To determine if including natural language processing of narrative discharge notes improves stratification of risk for suicide death after hospital discharge, researchers evaluated clinical data for 845,417 hospital discharges among 458,053 individuals from two large academic medical centers between 2005 and 2013. Median follow-up was 5.2 years.

All-cause mortality was 19% during the 9-year study period, including 0.1% of the cohort who died by suicide during 2.4 million patient-years of follow-up.

Positive valence in narrative notes was associated with a 30% reduced risk for suicide, according to models adjusted for coded sociodemographic and clinical features (HR = 0.7; 95% CI, 0.58-0.85; P < .001).

“The present study demonstrates the feasibility of characterizing suicide risk based on data available as part of routine clinical care as a possible step toward clinical risk stratification.

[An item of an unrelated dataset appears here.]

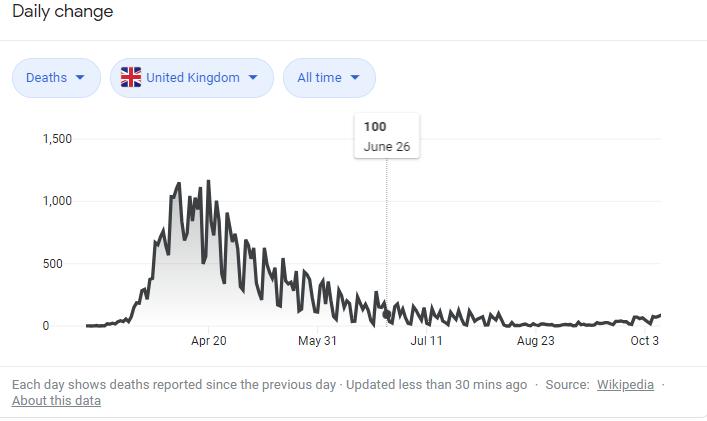Image resolution: width=707 pixels, height=421 pixels.
Task: Click the May 31 axis label
Action: coord(318,341)

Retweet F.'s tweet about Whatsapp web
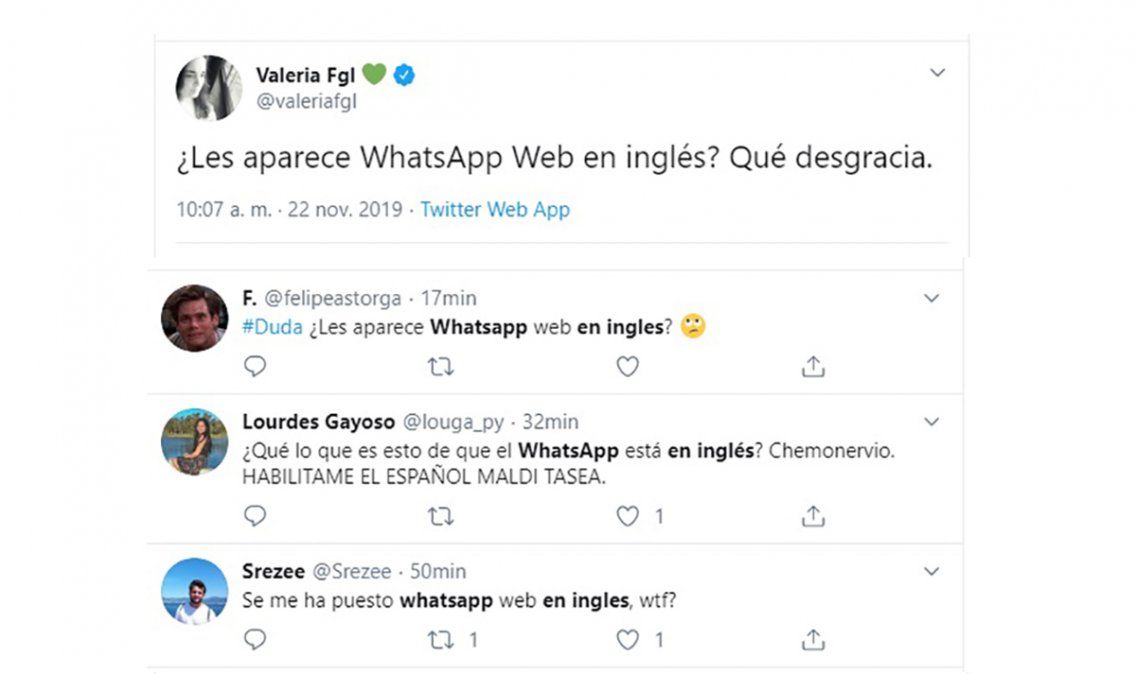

Even limited to coded data, our prediction substantially improves on chance or on the current standard of no systematic assessment. Furthermore, it illustrates the application of simple machine-learning techniques to extract additional data from clinician notes as a means of capturing more detail than is available in coded data sets and crucially shows that even a coarse measure may substantially improve risk stratification,” the researchers wrote. “While the value of large data sets in health care has undoubtedly been the subject of substantial hyperbole, our results add to a growing body of work indicating the feasibility of leveraging such data sets with standard computational tools to make predictions that may be applied to stratify risk.” – by Amanda Oldt

Disclosure: McCoy reports no relevant financial disclosures. Please see the full study for a list of all authors’ relevant financial disclosures.